__To do__
Every line below that mentions the word "computer" should be copied out.

════════════════════

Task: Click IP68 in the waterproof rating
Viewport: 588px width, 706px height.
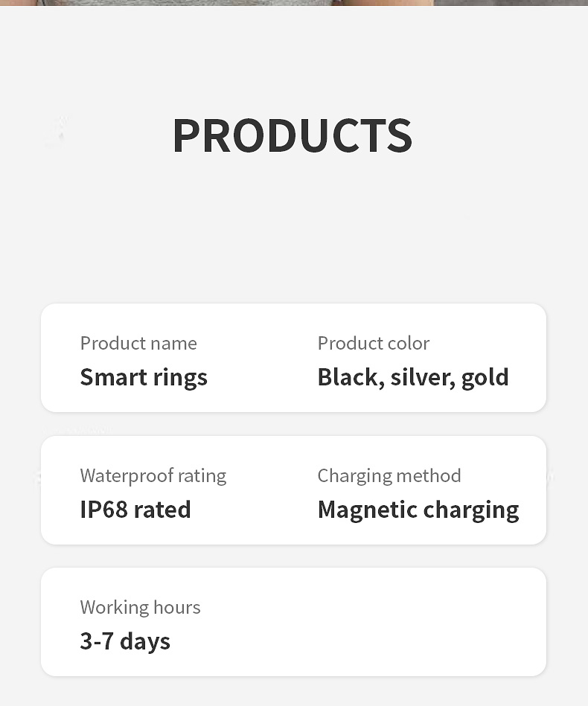Action: pos(103,510)
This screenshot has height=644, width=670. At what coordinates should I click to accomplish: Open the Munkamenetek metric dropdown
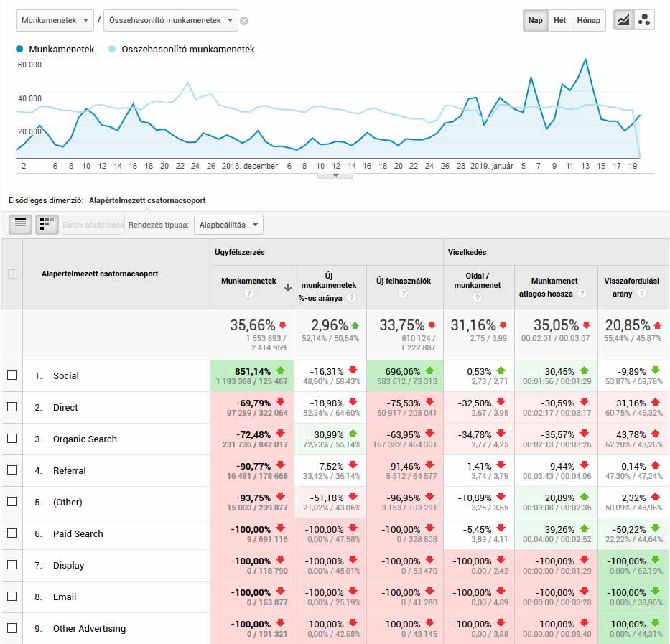pos(55,21)
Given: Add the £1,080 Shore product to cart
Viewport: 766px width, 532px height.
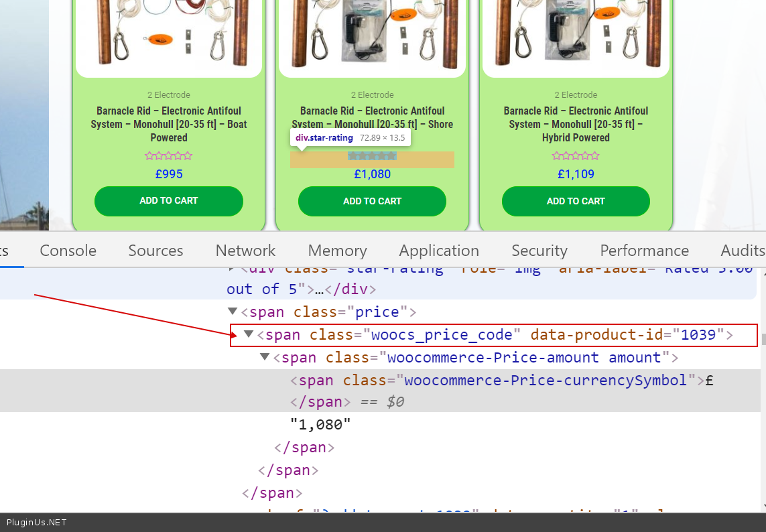Looking at the screenshot, I should [x=372, y=201].
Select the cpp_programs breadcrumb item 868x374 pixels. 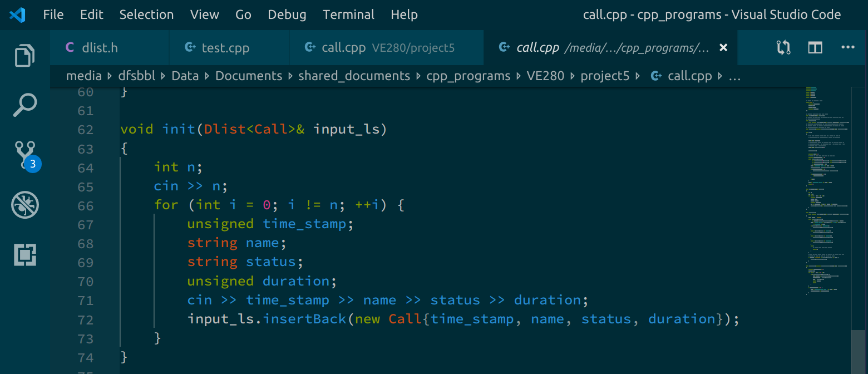pos(468,76)
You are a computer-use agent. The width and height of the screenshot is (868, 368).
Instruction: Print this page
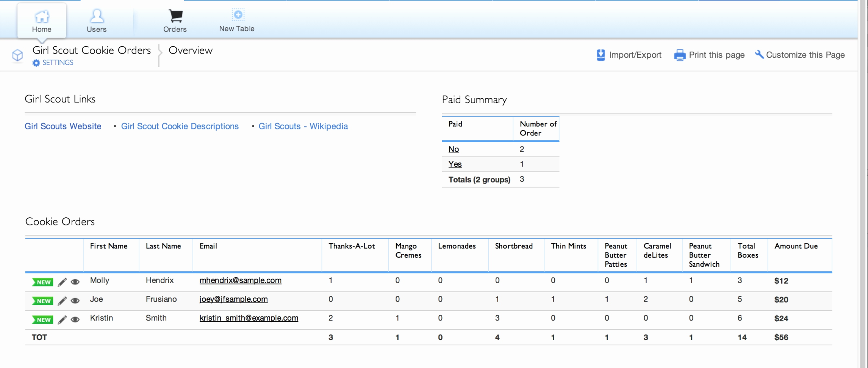[x=709, y=55]
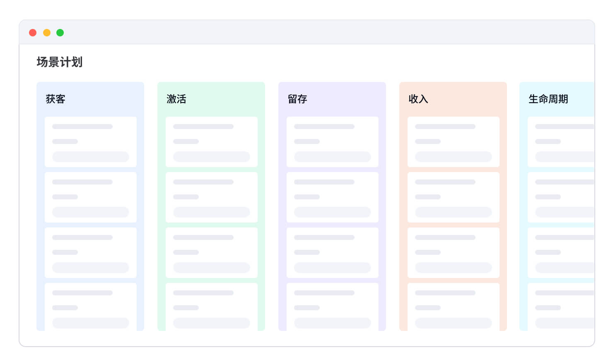Select the first card under 激活

coord(212,142)
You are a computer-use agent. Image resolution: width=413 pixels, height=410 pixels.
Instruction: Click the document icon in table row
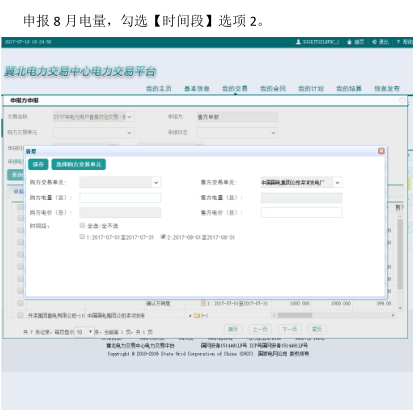[x=203, y=303]
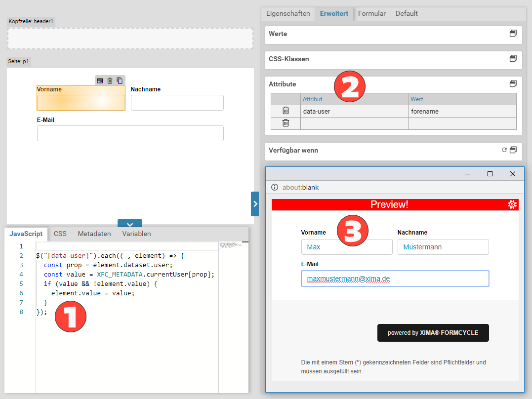The height and width of the screenshot is (399, 532).
Task: Expand the Werte panel
Action: [513, 34]
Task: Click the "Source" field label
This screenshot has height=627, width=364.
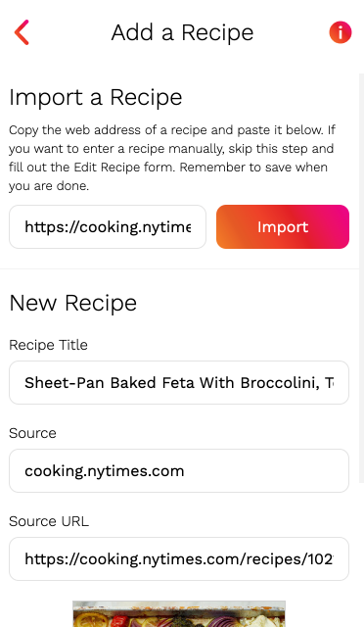Action: pos(32,433)
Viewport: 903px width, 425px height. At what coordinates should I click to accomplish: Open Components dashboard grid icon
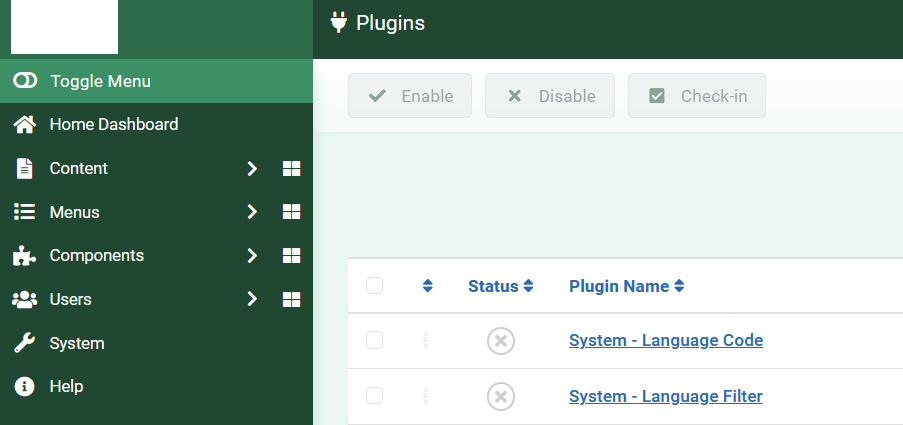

════════════════════

__Answer area__
You are a computer-use agent. The width and height of the screenshot is (868, 368).
You are a computer-use agent. Image resolution: width=413 pixels, height=410 pixels.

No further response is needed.